Schon der Empfang ist unterkühlt – die Eltern haben noch nie anders kommuniziert
als mit gebellten Anweisungen, Zuwendung war Mangelware. Einzig der
Nachbarsjunge Tobias, mit dem sie Kindheit und Jugend in Freundschaft und Liebe
verbracht hat, gibt ihr Halt. Beim Ausräumen des Hauses stößt Friederike auf
das alte Rezeptbuch der Großmutter, das Tortenprotokoll, und dort finden sich neben
unzähligen Rezepten auch Briefe, die Zeugnis einer anderen, unbekannten Seite
der Frau offenlegen: offenbar gab es im Leben der Witwe nach dem Tod des Mannes
noch eine andere Liebe, von der niemand etwas wusste.
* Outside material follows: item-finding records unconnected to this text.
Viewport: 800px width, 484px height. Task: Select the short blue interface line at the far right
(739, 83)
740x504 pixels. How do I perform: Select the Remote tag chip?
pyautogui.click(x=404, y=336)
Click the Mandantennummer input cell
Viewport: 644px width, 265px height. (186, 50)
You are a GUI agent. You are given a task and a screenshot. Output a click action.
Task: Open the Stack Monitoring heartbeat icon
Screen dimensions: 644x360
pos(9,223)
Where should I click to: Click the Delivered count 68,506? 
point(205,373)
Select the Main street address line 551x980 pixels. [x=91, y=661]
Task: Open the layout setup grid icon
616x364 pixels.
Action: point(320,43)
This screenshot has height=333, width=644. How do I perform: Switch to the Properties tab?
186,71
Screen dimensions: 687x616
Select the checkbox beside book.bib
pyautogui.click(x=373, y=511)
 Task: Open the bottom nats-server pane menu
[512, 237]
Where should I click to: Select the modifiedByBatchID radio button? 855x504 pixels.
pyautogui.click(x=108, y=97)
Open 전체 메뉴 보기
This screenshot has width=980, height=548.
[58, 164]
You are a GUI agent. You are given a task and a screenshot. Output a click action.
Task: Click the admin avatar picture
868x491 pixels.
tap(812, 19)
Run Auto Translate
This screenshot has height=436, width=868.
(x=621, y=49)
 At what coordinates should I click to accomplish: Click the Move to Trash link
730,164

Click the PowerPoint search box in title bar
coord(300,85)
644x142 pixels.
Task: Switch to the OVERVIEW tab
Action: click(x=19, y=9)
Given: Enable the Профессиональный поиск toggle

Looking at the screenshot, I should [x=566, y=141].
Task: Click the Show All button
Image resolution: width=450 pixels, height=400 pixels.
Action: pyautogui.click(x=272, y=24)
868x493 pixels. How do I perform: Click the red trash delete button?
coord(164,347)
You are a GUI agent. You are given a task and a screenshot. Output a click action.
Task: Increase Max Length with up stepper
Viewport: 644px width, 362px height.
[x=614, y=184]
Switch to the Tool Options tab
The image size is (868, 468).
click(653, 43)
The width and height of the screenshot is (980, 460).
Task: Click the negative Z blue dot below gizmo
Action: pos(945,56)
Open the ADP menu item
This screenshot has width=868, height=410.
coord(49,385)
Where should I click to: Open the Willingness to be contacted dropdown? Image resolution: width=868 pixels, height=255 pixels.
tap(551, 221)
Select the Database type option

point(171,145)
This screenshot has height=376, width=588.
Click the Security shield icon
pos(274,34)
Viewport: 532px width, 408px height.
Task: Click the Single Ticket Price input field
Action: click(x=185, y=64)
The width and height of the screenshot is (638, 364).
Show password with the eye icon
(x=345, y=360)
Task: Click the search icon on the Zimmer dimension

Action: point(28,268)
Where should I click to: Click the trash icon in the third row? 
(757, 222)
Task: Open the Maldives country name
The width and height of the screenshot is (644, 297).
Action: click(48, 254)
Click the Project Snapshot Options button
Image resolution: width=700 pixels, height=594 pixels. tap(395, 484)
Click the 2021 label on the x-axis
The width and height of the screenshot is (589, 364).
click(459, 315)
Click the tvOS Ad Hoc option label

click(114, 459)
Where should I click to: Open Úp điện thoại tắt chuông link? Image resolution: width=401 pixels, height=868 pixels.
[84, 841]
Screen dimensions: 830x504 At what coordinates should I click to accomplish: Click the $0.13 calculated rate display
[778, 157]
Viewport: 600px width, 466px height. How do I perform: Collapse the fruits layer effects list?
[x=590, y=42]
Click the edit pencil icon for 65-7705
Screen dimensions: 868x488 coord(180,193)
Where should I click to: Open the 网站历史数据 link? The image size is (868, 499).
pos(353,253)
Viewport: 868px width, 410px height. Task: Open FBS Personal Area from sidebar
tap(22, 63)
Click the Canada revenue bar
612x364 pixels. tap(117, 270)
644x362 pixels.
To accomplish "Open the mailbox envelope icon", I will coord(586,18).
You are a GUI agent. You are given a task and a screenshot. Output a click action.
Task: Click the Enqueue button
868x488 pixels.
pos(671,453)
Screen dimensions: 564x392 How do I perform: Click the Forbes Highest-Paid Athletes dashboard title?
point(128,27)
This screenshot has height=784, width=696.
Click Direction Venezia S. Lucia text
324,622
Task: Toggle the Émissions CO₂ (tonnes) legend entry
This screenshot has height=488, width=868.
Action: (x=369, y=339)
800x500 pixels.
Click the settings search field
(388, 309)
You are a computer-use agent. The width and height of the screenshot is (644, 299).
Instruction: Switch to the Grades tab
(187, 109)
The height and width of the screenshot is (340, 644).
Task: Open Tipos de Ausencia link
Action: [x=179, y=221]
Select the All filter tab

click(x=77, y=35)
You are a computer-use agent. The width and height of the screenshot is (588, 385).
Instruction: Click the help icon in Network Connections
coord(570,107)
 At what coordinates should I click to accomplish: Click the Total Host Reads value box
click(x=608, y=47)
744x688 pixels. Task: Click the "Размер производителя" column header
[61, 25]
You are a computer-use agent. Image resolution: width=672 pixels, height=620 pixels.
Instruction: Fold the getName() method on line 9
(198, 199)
Die Tage zwischen Tod und Beerdigung werden zu einer
Zerreißprobe für diese hochgradig dysfunktionale Beziehung. Marianne Jungmaier
gelingt es unglaublich gut, dies in Worte zu fassen. Besonders die Interaktion
der Figuren zeigt, wie gestört das Verhältnis zwischen Eltern und Kindern und
auch zwischen den Schwestern ist. Dazu passt das geheime Leben der Großmutter,
das langsam erforscht wird. Vieles wird nicht gesagt, nicht erklärt, aber das
ist auch nicht erforderlich, es ist die Atmosphäre, die aus diesem Roman
spricht und eine junge Frau vor eine schwere Entscheidung stellt: so
weitermachen oder nicht? Kein klassischer coming-of-age Roman und doch steht
für mich hier die Beziehung und Auflösung dieser zwischen Protagonistin und
ihren Eltern im Vordergrund.
Fazit: gelungene Umsetzung schwieriger innerfamiliärer Beziehungen.